Как он там, бедолага? Проснулся ли? Надо позвонить в гостиницу, проведать парня. А еще лучше сходить. Точно. В кухню захожу, напевая песенку и прикусывая губу, потому что, если не делать этого, от улыбки лицо треснет по швам.

— Нагулялась?

И покатилось с горки вниз мое хорошее настроение. Упало на острые скалы и разбилось, превратилось в кровавое месиво без возможности восстановления.

— И тебе доброе утро, мам, — прокашливаюсь.

— Я видела, когда ты вернулась. И в каком виде — тоже.

Стараюсь держаться. Не хочу ни ссор, ни криков с претензиями.

На столе в тарелке лежит горка румяных сырников. Сглатываю, понимая, как сильно проголодалась. Включаю чайник, становлюсь к маме спиной. Дышу, пытаясь справиться с негативом, которым отравляет мать.

— Повернись лицом к матери, когда она разговаривает с тобой! — кричит она.

Дергаюсь. Оборачиваюсь, складываю руки на груди.

— Что ты хочешь от меня услышать, мам? — спрашиваю устало.

— Скажи, что ты делаешь со своей жизнью?! — верещит, подается ко мне, будто ударить хочет, но тормозит. — Я пять лет мирилась с тем, что ты непонятно кем работаешь! Ты же даже не фотограф! Тьфу, а не работа. А сейчас что? Поварихой решила пойти?!

— Кондитером, — поправляю ее.

— Как ни назови — один хрен кастрюли мыть будешь!

— Значит, буду! — выкрикиваю, не сдерживаясь.

К горлу подступает ком. Хорошее же было утро, и вот безнадежно втоптано в грязь.

— Вот ты как заговорила? — переходит на ультразвук.

— Да что я такого сказала-то, господи?! Я выйти из комнаты не успела, как ты мне кучу проклятий заготовила. А за что, собственно? Я не сделала ничего незаконного, постыдного или предосудительного!

— То есть, по-твоему, то, в каком виде ты вернулась, не предосудительно? — голова трещит от ее крика.

— Осуждаешь меня только ты. Всегда, — не сдерживаюсь.

— Да я же за тебя всегда переживаю! Волнуюсь! А ты неблагодарная девка! Еще в подоле принеси от алкаша какого-нибудь!

Как пощёчина. Сглатываю, нерв на лице начинает дергаться. Впиваю ногти в ладони, до боли сжимая кулаки.

— Не смей так говорить со мной, — шепчу.

— А то что? Из дома уйдешь? Куда? — фыркает.

— Она пойдет со мной. — В дверях появляется Слава, смотрит на меня с тревогой и повторяет: — Если захочет, она уйдет со мной.
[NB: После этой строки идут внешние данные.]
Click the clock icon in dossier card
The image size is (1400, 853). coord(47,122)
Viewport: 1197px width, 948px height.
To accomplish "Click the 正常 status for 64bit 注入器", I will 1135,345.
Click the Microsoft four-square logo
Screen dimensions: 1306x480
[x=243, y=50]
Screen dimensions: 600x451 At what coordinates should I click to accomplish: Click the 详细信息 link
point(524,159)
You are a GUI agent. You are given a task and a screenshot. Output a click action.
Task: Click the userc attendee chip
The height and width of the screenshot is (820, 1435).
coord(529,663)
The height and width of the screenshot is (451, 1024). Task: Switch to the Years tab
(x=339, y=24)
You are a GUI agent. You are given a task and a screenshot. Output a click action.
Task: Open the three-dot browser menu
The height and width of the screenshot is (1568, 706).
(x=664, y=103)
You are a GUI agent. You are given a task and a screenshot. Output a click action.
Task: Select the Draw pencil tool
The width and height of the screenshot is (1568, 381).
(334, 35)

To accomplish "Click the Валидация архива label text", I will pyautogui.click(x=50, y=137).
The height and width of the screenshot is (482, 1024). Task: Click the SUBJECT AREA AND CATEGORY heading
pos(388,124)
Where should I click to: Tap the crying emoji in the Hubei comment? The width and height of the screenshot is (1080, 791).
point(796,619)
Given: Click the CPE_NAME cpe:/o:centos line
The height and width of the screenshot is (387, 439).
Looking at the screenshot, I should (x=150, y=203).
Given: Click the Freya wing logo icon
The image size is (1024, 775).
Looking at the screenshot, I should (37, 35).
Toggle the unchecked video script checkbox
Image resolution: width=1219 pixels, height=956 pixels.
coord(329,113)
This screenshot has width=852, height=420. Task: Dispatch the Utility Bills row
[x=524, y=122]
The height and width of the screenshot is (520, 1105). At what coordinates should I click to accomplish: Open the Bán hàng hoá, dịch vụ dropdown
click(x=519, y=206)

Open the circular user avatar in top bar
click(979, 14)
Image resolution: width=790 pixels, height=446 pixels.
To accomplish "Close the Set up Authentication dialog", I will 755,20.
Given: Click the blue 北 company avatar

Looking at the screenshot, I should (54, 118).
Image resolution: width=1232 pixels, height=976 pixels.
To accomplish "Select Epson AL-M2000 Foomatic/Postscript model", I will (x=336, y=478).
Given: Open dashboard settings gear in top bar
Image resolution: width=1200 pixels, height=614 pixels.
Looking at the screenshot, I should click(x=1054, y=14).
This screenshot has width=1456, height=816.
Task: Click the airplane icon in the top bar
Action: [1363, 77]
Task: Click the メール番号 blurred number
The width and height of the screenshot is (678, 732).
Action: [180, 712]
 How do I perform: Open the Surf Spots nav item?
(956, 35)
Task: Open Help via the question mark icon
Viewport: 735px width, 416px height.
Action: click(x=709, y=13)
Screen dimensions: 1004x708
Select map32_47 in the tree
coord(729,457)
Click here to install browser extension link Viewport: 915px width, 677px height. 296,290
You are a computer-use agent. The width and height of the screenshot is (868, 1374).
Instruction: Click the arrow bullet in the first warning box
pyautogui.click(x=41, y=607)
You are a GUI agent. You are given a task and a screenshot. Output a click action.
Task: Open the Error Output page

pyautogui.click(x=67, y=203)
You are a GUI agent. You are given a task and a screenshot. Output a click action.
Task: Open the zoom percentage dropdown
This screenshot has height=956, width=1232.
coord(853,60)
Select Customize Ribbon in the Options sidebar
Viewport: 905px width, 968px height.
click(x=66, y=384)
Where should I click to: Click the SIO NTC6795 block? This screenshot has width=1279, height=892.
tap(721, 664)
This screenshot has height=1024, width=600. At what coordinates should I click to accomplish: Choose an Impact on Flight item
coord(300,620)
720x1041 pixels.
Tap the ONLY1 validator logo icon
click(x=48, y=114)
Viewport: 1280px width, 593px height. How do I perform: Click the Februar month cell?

Волков говорит твердо, уверенно. Протягивает руку, и я без раздумий перебегаю комнату, падая ему в объятия, прячу лицо на широкой груди, тяну носом новый запах. Скорее всего, он помылся в гостинице, потому как пахнет от него свежестью.

— Ну точно! — мама усмехается. — Все, как я и говорила: алкаша нашла! Залетишь — не вздумай даже приходить ко мне.

Больно.

Как же больно ты делаешь, мамочка…

Поднимаю взгляд на Славу. Он в шоке, это понятно и без слов. Мама никогда не сдерживалась, но при посторонних всегда старалась контролировать себя. Несмотря на растерянность, Волков смотрит меня с теплотой. Проводит рукой по волосам, закрывает собой от этой брани.

Разворачиваюсь в его руках и говорю спокойно:

— Не переживай, мам. Не пришла к тебе, когда забеременела в первый раз, не приду и сейчас.

Мама ахает и оседает на стул. Закрывает рот ладонью.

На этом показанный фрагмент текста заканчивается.